La célébration liturgique manifeste nécessairement le caractère provisoire de ce qui attend encore son plein accomplissement à la fin des temps avec la venue du Christ. C'est ce que nous disons dans l'acclamation du Mémorial : Nous proclamons ta mort, nous proclamons ta résurrection, viens Seigneur Jésus" ; "chaque fois que nous mangeons ce pain et buvons cette coupe, nous proclamons ta mort, Seigneur, jusqu'à ce que tu reviennes" ; "chaque fois que nous mangeons ce pain et buvons cette coupe, nous proclamons ta mort, Seigneur, jusqu'à ce que tu reviennes" ; "nous proclamons ta mort, Seigneur, jusqu'à ce que tu reviennes".. Le chant et la musique cherchent à exprimer précisément ce qu'est l'Eucharistie : l'anticipation de la gloire céleste (cf. Catéchisme 1402). Ce caractère nous permet de vivre dans le monde, mais de percevoir les aperçus de la demeure éternelle. Ce que saint Thomas d'Aquin dit de l'Eucharistie devient clair : c'est une "gage de vie éternelle".

Romano Guardini a établi une distinction entre les images dévotionnelles et les images surnaturelles ou liturgiques. En bref, il explique que si les premières représentent nos sentiments, auxquels Dieu s'identifie, les secondes, les images liturgiques, montrent plutôt la manière d'être de Dieu à laquelle nous devons aspirer. La musique et le chant favorisent les tensions qui façonnent la vie chrétienne.  

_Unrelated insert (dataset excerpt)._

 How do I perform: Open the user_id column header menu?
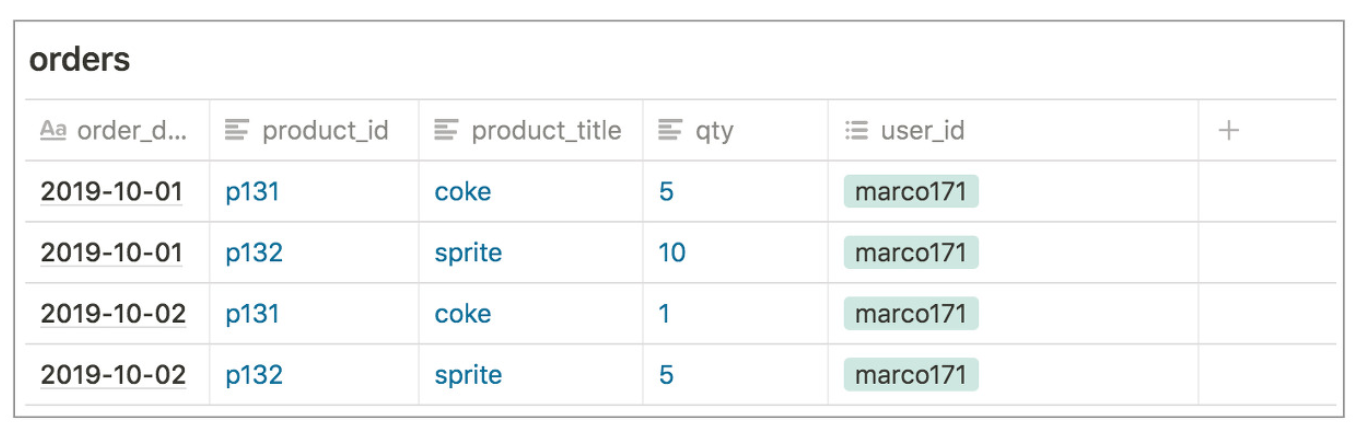(1013, 130)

Adéquation du chant et de la musique liturgique

Il est hautement souhaitable d'adapter les facultés des hommes à ce qui est célébré, mais sans nécessairement abaisser l'expression de ce qui est célébré. Les Catéchisme souligne que l'harmonie des signes (chant, musique, paroles et actions) est d'autant plus expressive et féconde qu'elle s'exprime dans la richesse culturelle du peuple de Dieu qui célèbre. Le chant et la musique doivent participer à cette richesse culturelle et contribuer très favorablement à l'élévation de l'esprit. La musique sacrée le fait évidemment parce qu'elle fait partie de la célébration dans laquelle toute la capacité d'expression de l'homme est au service de la grande oeuvre de Dieu dans la commémoration de ses mystères.

La longue tradition musicale de l'Église a su mettre en valeur les éléments qui correspondent à cette qualité que la musique liturgique (Saint Pie X dans Tra Sollecitudine ). Le problème de notre époque est peut-être la distance entre la culture et l'expression sacrée commune, le manque de formation chrétienne ou d'éducation dans les arts les plus élevés. Cette distance oblige souvent l'expression liturgique à descendre dans le populaire ou parfois le vulgaire. Cet aspect, essentiel pour la liturgie, a subi une forte détérioration ces derniers temps.

Le pape François, confronté à la dynamique des divergences entre les différentes sensibilités sur une forme rituelle, indique le soin de la liturgie, pour redécouvrir sa beauté et vivre la vérité et la puissance de la célébration chrétienne (Desiderius desideravit, 16). À cette fin, il insiste sur l'importance de la formation liturgique, qui est "la source première et nécessaire à laquelle les fidèles doivent s'abreuver d'un esprit vraiment chrétien" (SC 14).